«L'argent pour améliorer les salaires en Suisse est bien là»
Les chiffres sont limpides: l'an dernier, le salaire médian pour un poste à plein temps s'élevait à 7024 francs bruts par mois, contre 6788 en 2022. C'est ce qui ressort de la dernière enquête de l'Office fédéral de la statistique (OFS), publiée ce mardi matin. Depuis quelques années, la tendance est à la hausse.
Dans les faits, pourtant, la situation est souvent différente. Ces chiffres ne prennent pas en considération les effets néfastes de l'inflation, souligne Noémie Zurlinden, économiste chez le syndicat Unia. Elle dénonce la baisse du pouvoir d'achat et réclame des mesures pour augmenter les salaires. Interview.
Selon les chiffres de l'Office fédéral de la statistique (OFS), les salaires augmentent en Suisse depuis des années, pourtant les conditions de vie se durcissent. Comment l'explique-t-on?
Noémie Zurlinden: Ces dernières années ont été marquées par un taux d'inflation élevé et par une forte hausse des primes d'assurance maladie, qui continuent par ailleurs d'augmenter. La progression des salaires ne suffit plus pour suivre l'évolution du coût de la vie.
Les chiffres de l'OFS cachent-ils donc une partie de la réalité?
Ces chiffres ne portent que sur les salariales nominaux: ils ne prennent pas en compte l'impact de l'inflation. Cela dit, cette enquête est très importante, car elle contient beaucoup d'informations détaillées sur la distribution des rémunérations au sein de la société, ainsi que sur les écarts entre les branches et les genres.
Qu'en est-il donc des salaires réels?
Les salaires réels se situent aujourd'hui au même niveau qu'en 2015. Cela veut dire que le pouvoir d'achat n'a pas évolué depuis dix ans. Depuis la pandémie, il a même diminué. Des hausses des salaires substantielles sont nécessaires pour corriger ce décalage.
Quelles sont les mesures que vous préconisez?
Tout d'abord, les employeurs doivent augmenter les salaires de tous et toutes les travailleurs et travailleuses. Souvent, ils refusent de le faire au motif que les conditions sont incertaines. C'est un prétexte. Beaucoup d'entreprises ont profité du renchérissement, qui leur a permis d'augmenter les prix. De plus, les très gros salaires et les dividendes continuent d'augmenter.

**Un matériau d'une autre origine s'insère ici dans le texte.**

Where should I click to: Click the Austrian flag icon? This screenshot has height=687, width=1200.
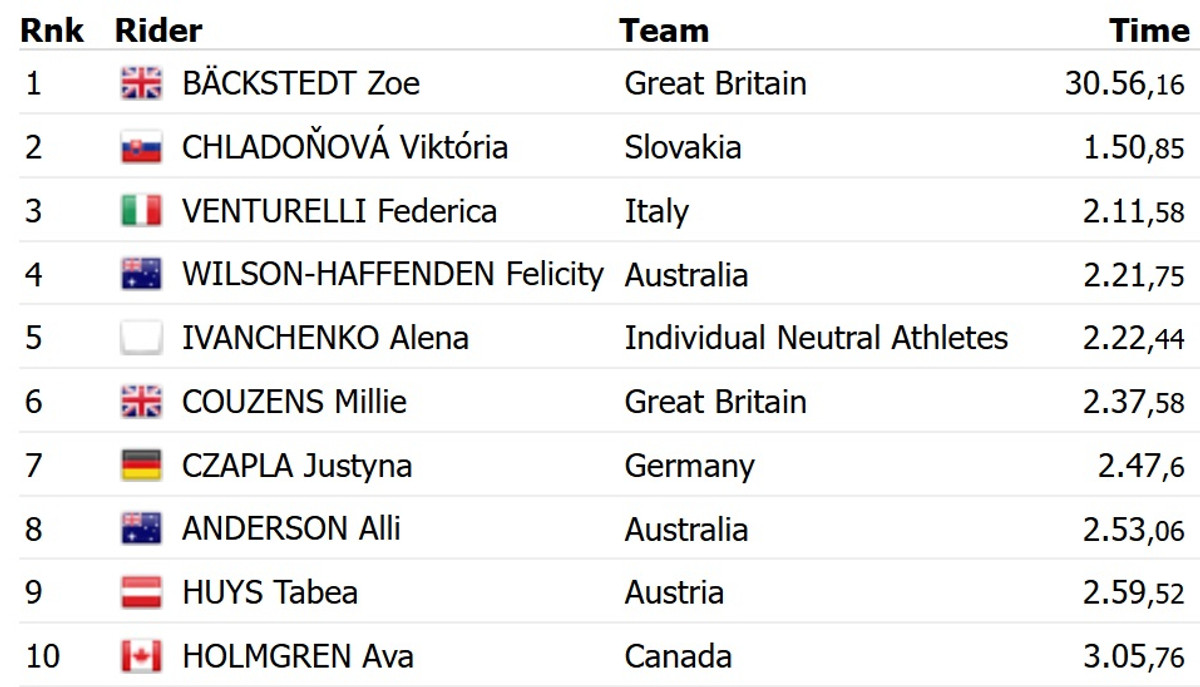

Il est également important d'introduire la compensation automatique du renchérissement dans les conventions collectives de travail, afin de garantir que le pouvoir d'achat des travailleurs ne diminue pas.
Faut-il également agir au niveau politique?

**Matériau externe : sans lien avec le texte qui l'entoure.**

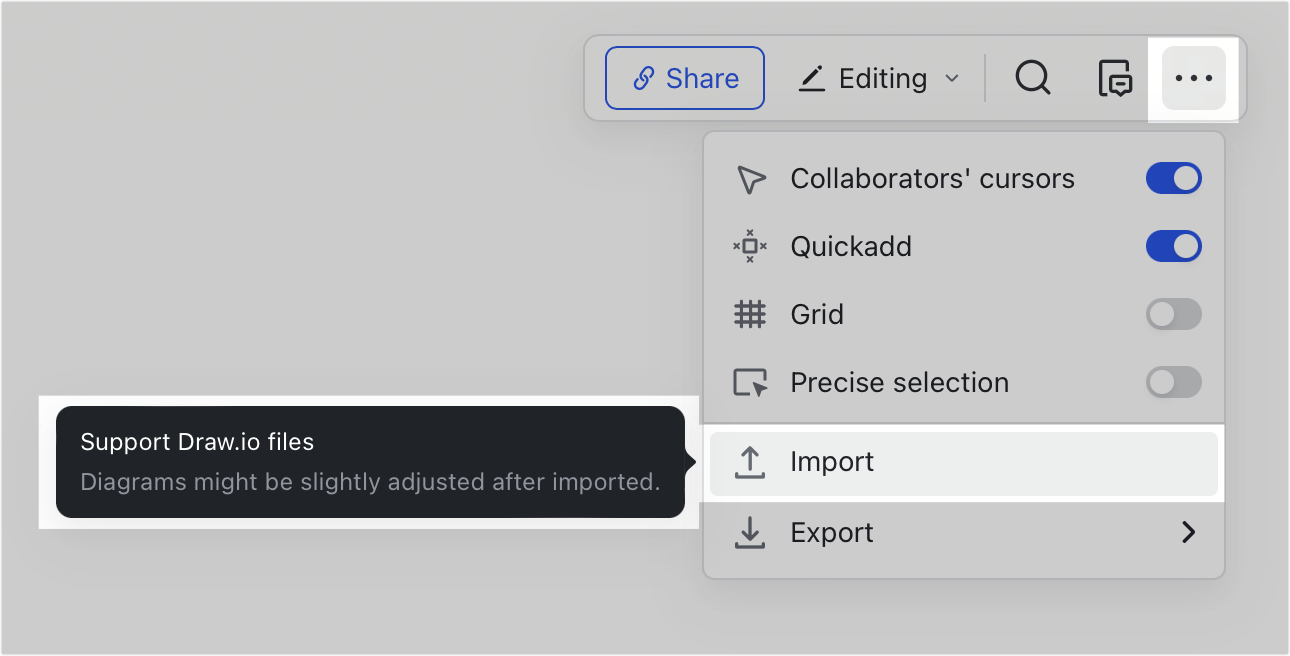1290x656 pixels.
Task: Enable the Precise selection toggle
Action: (x=1174, y=382)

Oui. Le salaire minimum devrait être introduit dans tous les cantons. Cela est très important pour les branches les moins bien payées de la population, lesquelles représentent beaucoup de personnes. L'OFS a beau affirmer que la part des bas salaires n'a pas augmenté depuis 2008.
De plus, on constate que le salaire minimum est attaqué, notamment au Parlement fédéral. Le National a validé un projet stipulant que les conventions collectives de travail doivent primer sur les lois cantonales en la matière. C'est un problème.

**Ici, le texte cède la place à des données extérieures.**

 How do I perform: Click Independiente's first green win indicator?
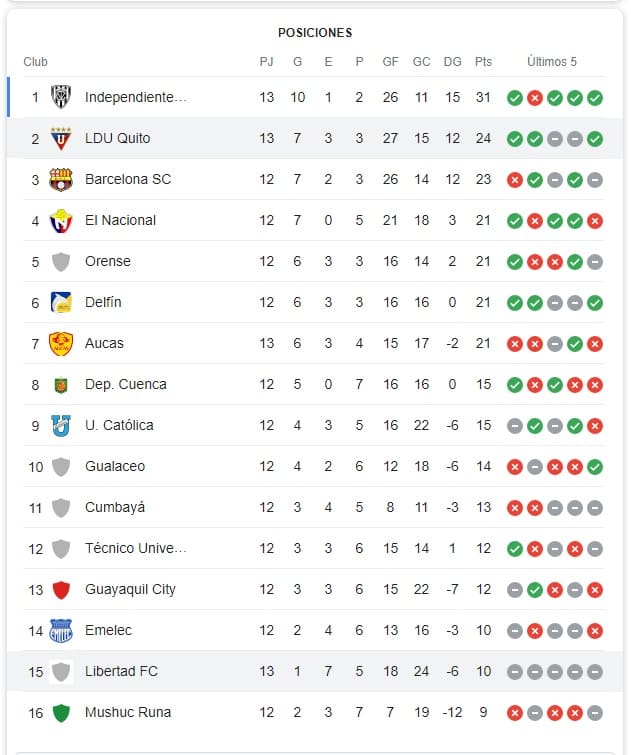click(x=514, y=97)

Quelles sont les branches les plus exposées aux bas salaires?
Certains secteurs de l'économie affichent un salaire médian particulièrement faible. C'est le cas du commerce de détail, de la restauration, de l'hôtellerie et des services à la personne, dont font par exemple partie les coiffeurs et les coiffeuses. Il s'agit souvent de branches où la part de femmes est très importante.
En parlant de femmes, elles continuent de percevoir un salaire inférieur à celui des hommes, bien que cet écart se réduise progressivement. Comment explique-t-on qu'il soit toujours là?
La première raison est liée à ce que je viens de dire: les femmes sont encore très présentes dans des secteurs de l'économie qui ne sont pas suffisamment valorisés et où les salaires sont faibles. Deuxièmement, elles continuent d'assurer la plupart des tâches domestiques non rémunérées, et, par conséquent, elles travaillent souvent à temps partiel.
La discrimination active joue-t-elle encore un rôle?
Oui. On constate que les femmes continuent d'être moins souvent promues. Parfois, elles perçoivent un salaire inférieur à celui d'un collègue masculin pour le même travail. Seule la moitié de l'écart salarial peut être expliquée par des facteurs tels que la branche ou la profession. Le reste découle de ces mécanismes discriminatoires.
Existe-t-il des mesures spécifiques pour corriger cette situation?
Suite à la révision de la loi sur l'égalité, les entreprises avec plus de 100 employés ont dû analyser la situation à l'interne. Cela ne va pas assez loin: de telles analyses devraient être menées régulièrement, puisque la situation peut toujours changer. Ces mesures devraient également s'accompagner de contrôles effectifs et de sanctions en cas de non-respect de la loi.